まず、イギリス・フランスでのグレコ・ゴシックとネオ・ゴシックにおいて、様式建築から結構的な近代建築へと至る萌芽をヴィオレ・ル・デュクやショワジーの中に見る。後、ドイツのゼンパー以降(オットー・ヴァークナー、ゲオルク・ハウザー)から結構の登場を示し、以下、ライト、ペレ、ミース、カーン、ウツソン、スカルパと結構的な要素が重要な作家を論じ、漏れてしまった作家(ベルラーへ、アアルトほか)は結語で触れ、最終的にフランプトンは現代の建築を取り囲む状況を示す。

かつてないほどにいまや世界を商品化しつつある資本主義の攻勢の肥大化に抵抗しているのは、この次元【結構】なのである。
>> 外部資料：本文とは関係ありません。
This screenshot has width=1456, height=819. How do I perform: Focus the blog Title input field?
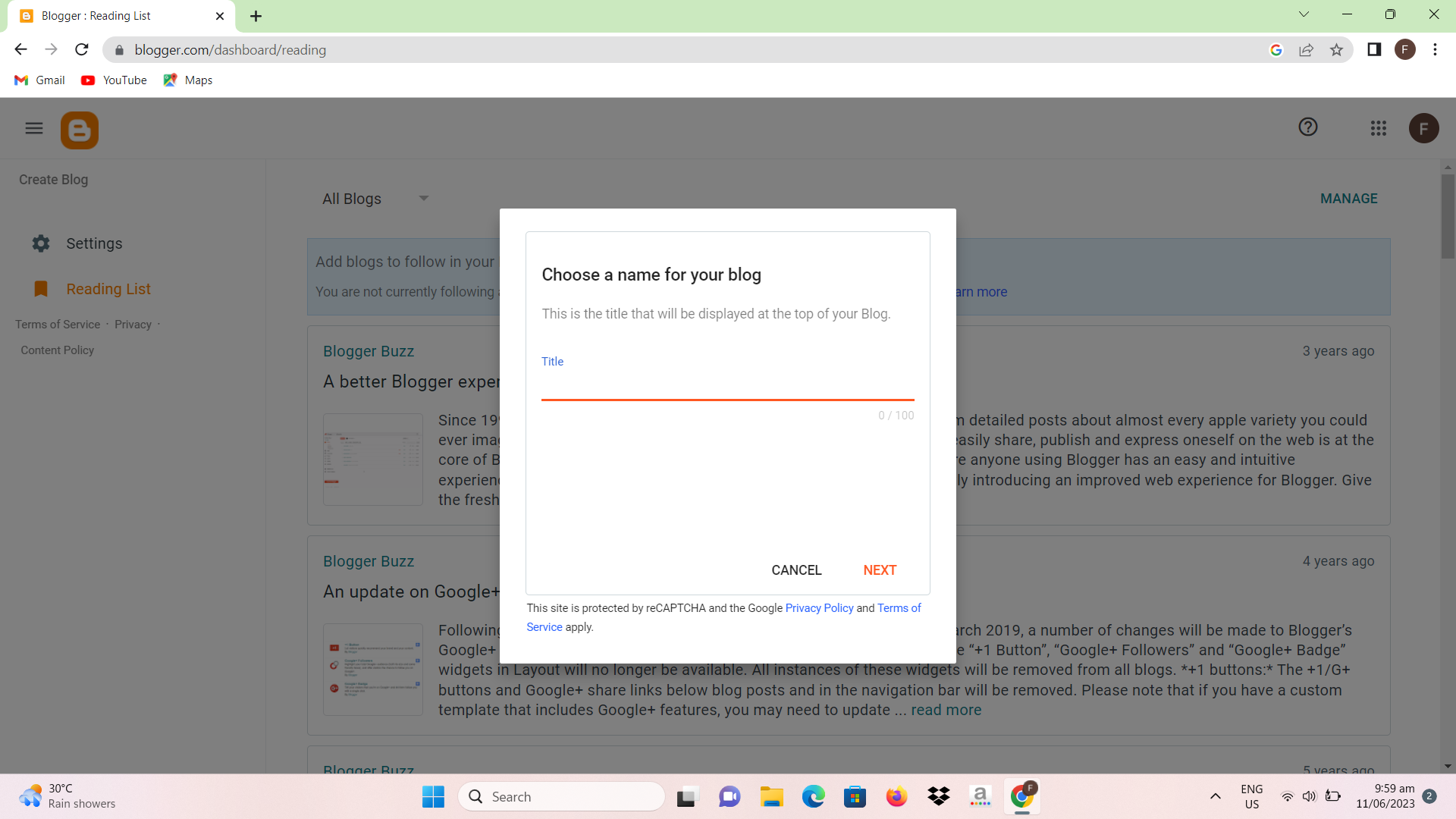pos(726,385)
(p503【】内はわたくしによります)

まず第一に空間と結構術の学知としての建設の技芸を建築家が統御することがはっきりと必要なのだということであり、そして第二に潜在的な建て主を教育し、感化するのも同じように差し迫った要請であり、なぜなら後期資本主義の「スペキュタキュラー」な性質から察して、啓発された建て主なしには重要な文化的事業は将来においてほとんどなし得ないだろうからである。(p512)

全体を通して大量の文献が引用され、記述も必ずしも構法や結構に関することのみならず美学的な観点も含んでいる。しかし、一貫して、結構が建築家の大きな関心事であったことを示すために作家論が書かれており、各々の建築家を明らかにするという意図は第一義的なものではない。フランプトンが本書を書いた大きなモチベーションは何かといえば、おそらく、消費されるイメージとして価値を低下させつつある建築の、物質性を今一度確認してから、表象の次元に昇華させたいという感情であろう。
とはいえ、抽象的な空間性が強調されてきた建築論において(例えばミースが建材の規格に注意深く設計を行っていたという指摘)は個々の建築家の認識を変革するものでもある。
また、時代的な背景として、ポストモダンの晦渋で韜晦に満ちた言説に惑わされた軽佻浮薄な建築に今一度ハードボイルドな建物の強さを取り戻したいと言う喝のようにも思える。

圧倒的なパワーで書かれている印象があった。
空間、空間と言いたがるが、その空間を創る結構の技芸なくして

豊かな空間などない。



ポストモダンから一周りしていますが、
不抜けた建築野郎は喝を入れられて、
背筋を正して設計に打ち込もうと思いました。